▶ [Given passage]
════

In this case, the Administration was faced with questions from Representative Jim McDermott.  He asked if exchange-sold health plans were considered Federal Qualified Health Plans (QHP) under the law.  If so, he pointed out that several of the things the Administration had discussed (e.g. allowing insurers to offer monetary inducements to customers who maintained good health habits) could be illegal under anti-kickback provisions.

As usual, it was pretty clear the Administration had no answer.  Or more accurately, had five different answers from five different people and agencies.  Kathleen Sebelius wrote back to McDermott that no, exchange sold plans were not QHP's and so the anti-kickback law did not apply.  This tactically solved McDermott's issue.  But it created large new issues, since it is the anti-kickback law that would have prevented hospitals from buying exchange plans for their most expensive patients.  If exchange plans are not QHP's, then hospitals considered that buying such plans was now legal.

All Sebelius has been able to do to temporarily quiet this mess has been to claim vague and unlimited powers to regulate virtually any behavior related to the exchanges.  Like Obama, she believes her press releases have force of law.  But in fact, even if she does have the claimed regulatory power, she actually has to go through a rules-writing process before any such rules can take effect.   These are structured, drawn out affairs with long delays for public comment.  This is the type of thing she needed to be doing 18 months ago.

7 Comments

  1. Joshua Vanderberg:

    Rather a brilliant idea on the part of the hospitals I think. Pay maybe $12k/year max for insurance for your high cost patients, and the insurance company then picks up $100k+ of expenses/year, if not more. There might even be a way to get around the "anti-kickback" policy.

════

▶ [Record extracts]
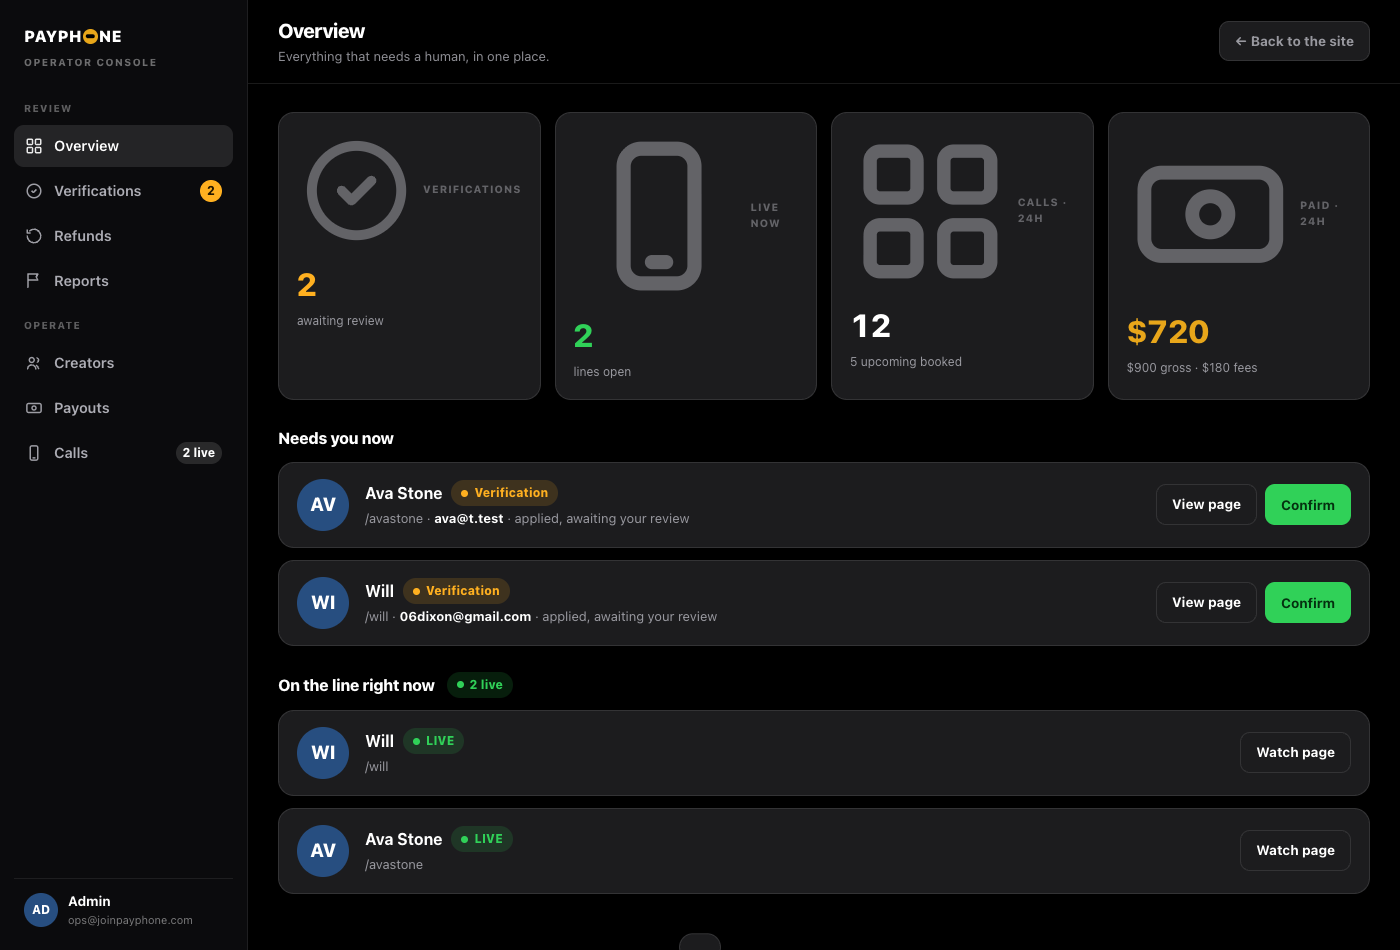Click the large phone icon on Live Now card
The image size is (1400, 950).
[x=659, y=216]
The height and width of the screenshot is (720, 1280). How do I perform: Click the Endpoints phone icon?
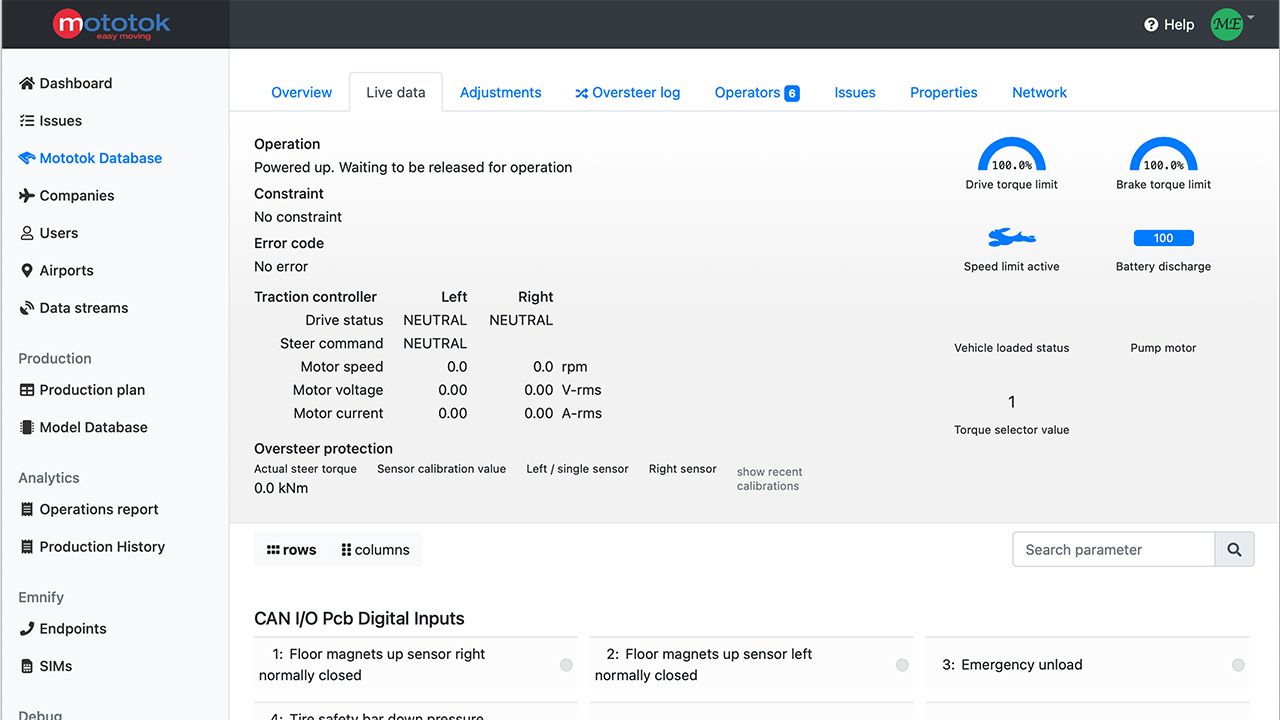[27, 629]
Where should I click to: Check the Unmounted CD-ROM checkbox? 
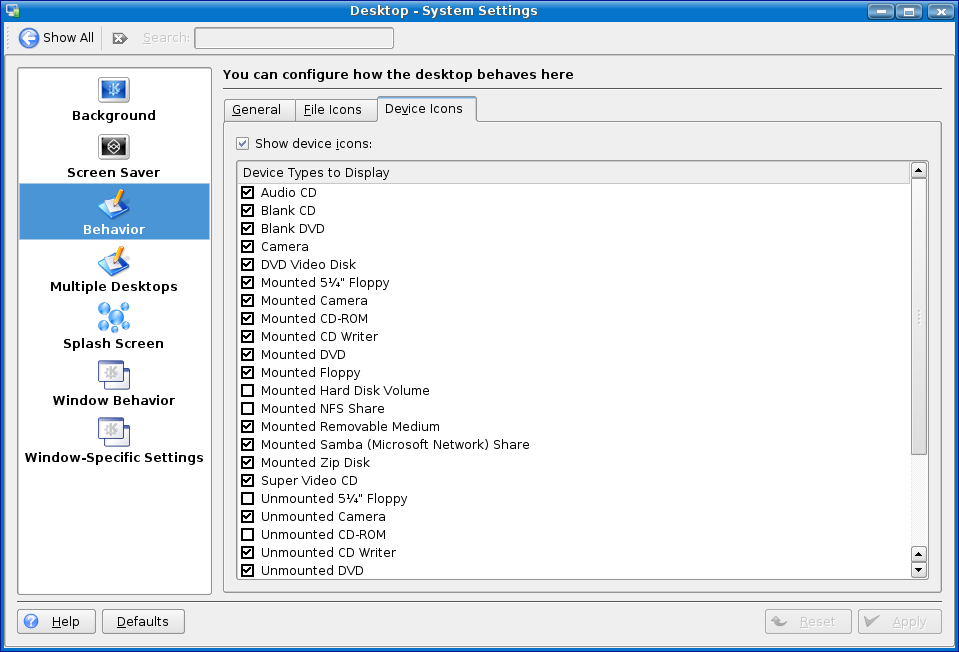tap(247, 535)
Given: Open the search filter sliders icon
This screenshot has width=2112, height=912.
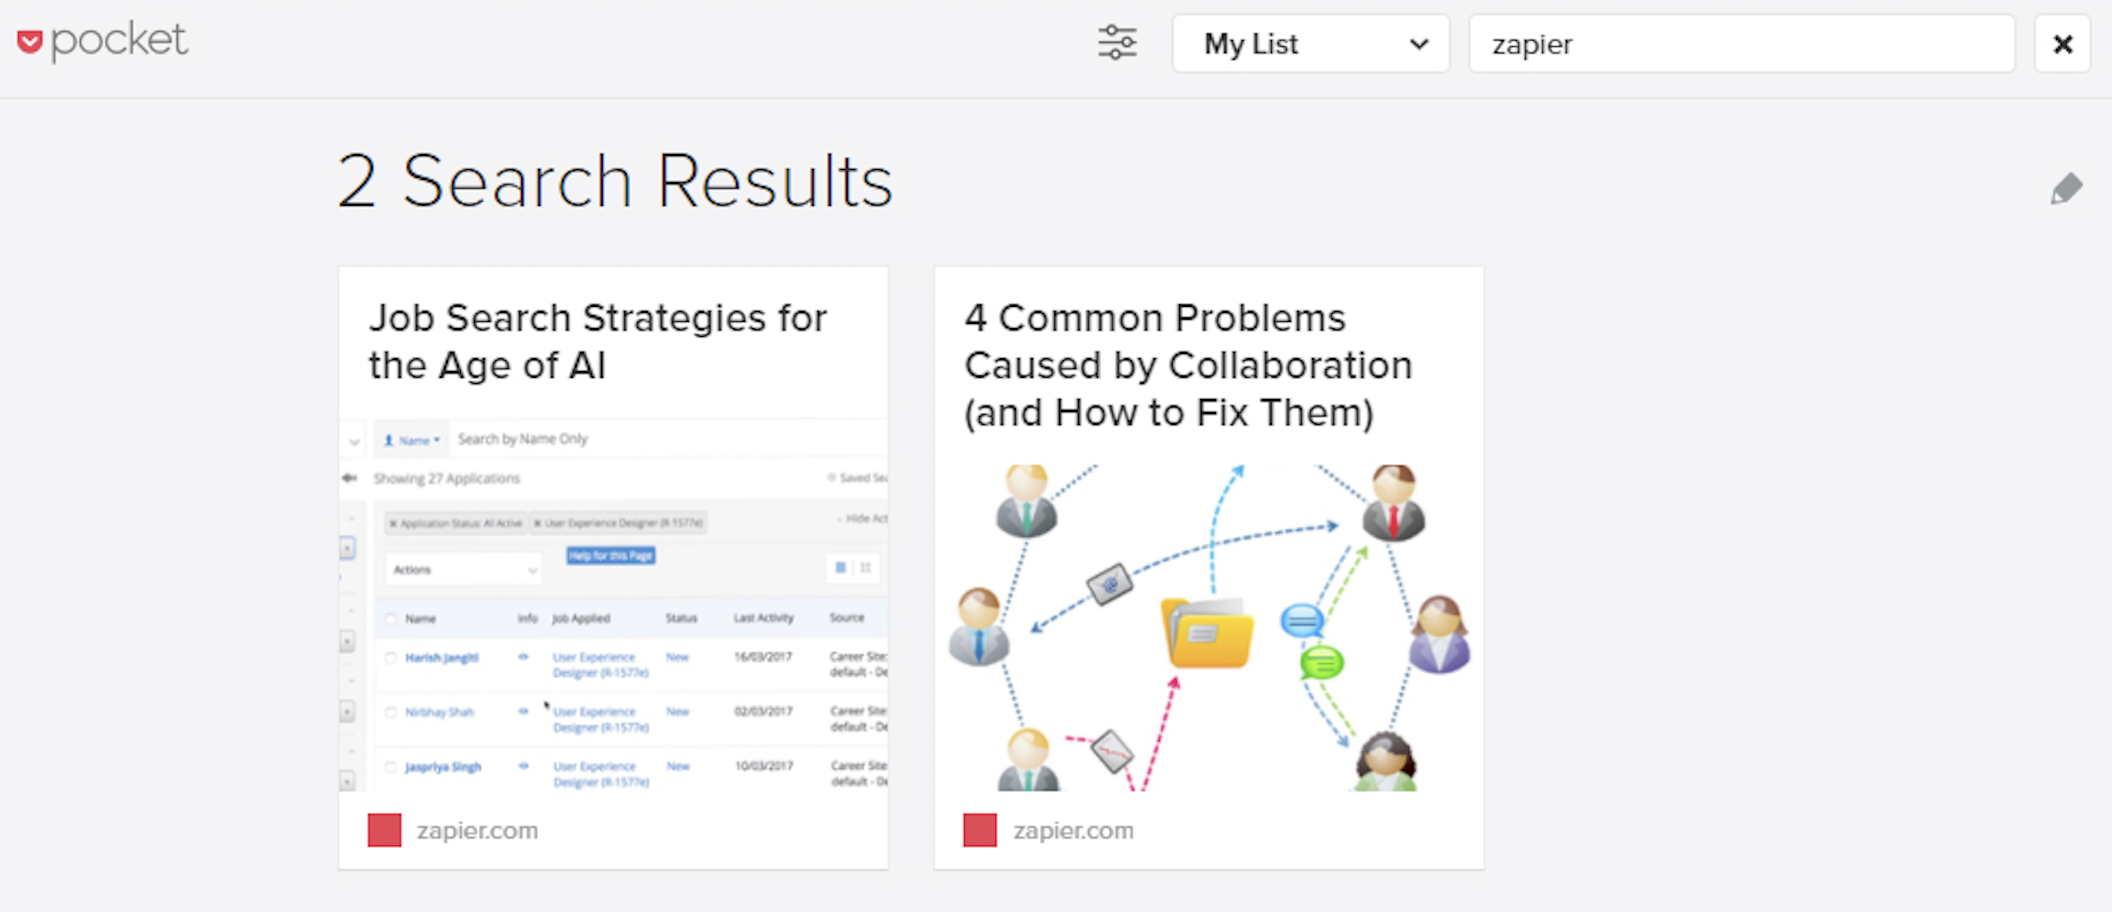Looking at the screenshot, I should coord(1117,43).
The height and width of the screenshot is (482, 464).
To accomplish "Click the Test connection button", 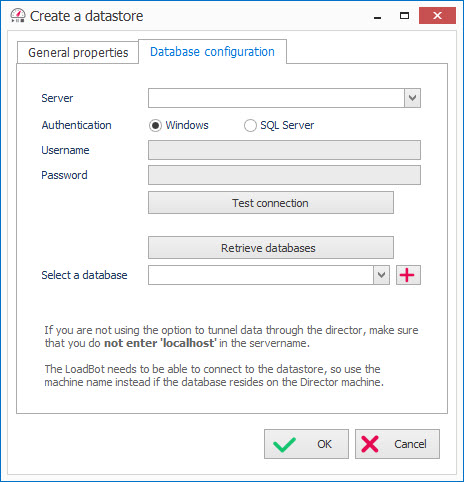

════

▶ [The task] Please write out the exchange-plan post word for word, from "In this case, the" up to and including "under anti-kickback provisions.". The entries have nothing to do with the exchange-plan post.

▶ [Result below]
In this case, the Administration was faced with questions from Representative Jim McDermott.  He asked if exchange-sold health plans were considered Federal Qualified Health Plans (QHP) under the law.  If so, he pointed out that several of the things the Administration had discussed (e.g. allowing insurers to offer monetary inducements to customers who maintained good health habits) could be illegal under anti-kickback provisions.